Note that the parameters are not actually initialized when an instance of ParameterInitializer is created, but instead just before forward propagation when the method _execute_initialization_if_notdone is invoked. The ParameterInitializer instance retains information passed to it for initialization, but never performs it until forward propagation.

Activation Fucntion

The _ActivationFunction class is where all activation functions, \(f\left(Z^{\left(l\right)}\right)\), and their derivatives, \(f'\left(Z^{\left(l\right)}\right)\), are implemented.

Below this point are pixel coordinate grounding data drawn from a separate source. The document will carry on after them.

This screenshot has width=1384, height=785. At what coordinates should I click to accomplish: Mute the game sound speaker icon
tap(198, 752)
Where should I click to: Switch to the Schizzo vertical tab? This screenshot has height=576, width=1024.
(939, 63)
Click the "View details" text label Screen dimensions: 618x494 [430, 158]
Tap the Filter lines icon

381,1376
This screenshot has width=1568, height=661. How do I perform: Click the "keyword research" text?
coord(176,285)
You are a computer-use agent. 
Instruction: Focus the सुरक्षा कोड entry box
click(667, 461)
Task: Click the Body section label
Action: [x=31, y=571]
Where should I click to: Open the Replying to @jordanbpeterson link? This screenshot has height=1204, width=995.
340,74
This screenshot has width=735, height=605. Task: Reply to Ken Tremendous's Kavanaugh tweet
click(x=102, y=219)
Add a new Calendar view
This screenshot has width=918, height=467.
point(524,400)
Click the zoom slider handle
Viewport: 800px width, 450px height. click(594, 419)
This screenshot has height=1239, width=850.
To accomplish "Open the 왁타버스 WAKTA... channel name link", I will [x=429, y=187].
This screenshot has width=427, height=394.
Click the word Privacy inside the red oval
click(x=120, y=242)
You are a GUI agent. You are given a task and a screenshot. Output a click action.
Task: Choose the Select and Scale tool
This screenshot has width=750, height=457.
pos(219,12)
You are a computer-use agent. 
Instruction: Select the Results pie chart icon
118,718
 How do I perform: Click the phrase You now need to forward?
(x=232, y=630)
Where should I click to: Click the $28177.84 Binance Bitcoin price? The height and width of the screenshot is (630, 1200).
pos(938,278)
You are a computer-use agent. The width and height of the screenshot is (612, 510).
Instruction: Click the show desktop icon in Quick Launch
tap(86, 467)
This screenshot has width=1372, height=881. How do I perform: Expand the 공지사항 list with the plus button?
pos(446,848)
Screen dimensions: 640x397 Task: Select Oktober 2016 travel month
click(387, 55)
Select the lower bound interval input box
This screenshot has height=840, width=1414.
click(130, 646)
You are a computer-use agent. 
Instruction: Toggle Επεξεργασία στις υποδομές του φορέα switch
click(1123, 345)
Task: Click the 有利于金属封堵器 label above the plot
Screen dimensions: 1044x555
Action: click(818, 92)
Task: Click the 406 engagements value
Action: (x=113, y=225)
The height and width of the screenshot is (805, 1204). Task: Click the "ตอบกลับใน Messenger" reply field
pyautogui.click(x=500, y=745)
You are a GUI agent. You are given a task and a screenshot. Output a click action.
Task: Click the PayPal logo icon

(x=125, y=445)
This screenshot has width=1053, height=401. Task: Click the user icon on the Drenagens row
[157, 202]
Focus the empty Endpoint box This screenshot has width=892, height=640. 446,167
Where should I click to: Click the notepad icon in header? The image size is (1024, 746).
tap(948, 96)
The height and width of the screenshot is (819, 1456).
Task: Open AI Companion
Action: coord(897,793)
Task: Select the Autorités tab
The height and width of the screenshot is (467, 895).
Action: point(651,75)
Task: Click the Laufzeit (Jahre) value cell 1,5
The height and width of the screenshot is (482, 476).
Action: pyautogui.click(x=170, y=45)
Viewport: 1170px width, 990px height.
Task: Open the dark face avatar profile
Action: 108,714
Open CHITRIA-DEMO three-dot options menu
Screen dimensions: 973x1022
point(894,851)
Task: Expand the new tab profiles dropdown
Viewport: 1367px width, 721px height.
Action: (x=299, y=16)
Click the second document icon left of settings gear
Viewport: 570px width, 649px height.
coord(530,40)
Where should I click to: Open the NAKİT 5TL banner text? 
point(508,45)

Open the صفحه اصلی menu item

In the code, \(f'\left(Z^{\left(l\right)}\right)\) is named dAdZ. But in a strict sense that name is a misnomer because \(f'\left(Z^{\left(l\right)}\right)\) is not exactly equal to \(\frac{\partial\mathbf{A}^{(l)}}{\partial\mathbf{Z}^{\left(l\right)}}\), but they are related because in a single artificial neuron model it is the diagonal of \(\frac{\partial\vec{a}}{\partial\vec{z}}\) (see parts 3 of this blog series). Maybe I should’ve just used a name that looks more like \(f'\left(Z^{\left(l\right)}\right)\).

For activation functions, I found this list on Wikipedia very useful. Pick an activation function and its derivative, verify them, and then implement them.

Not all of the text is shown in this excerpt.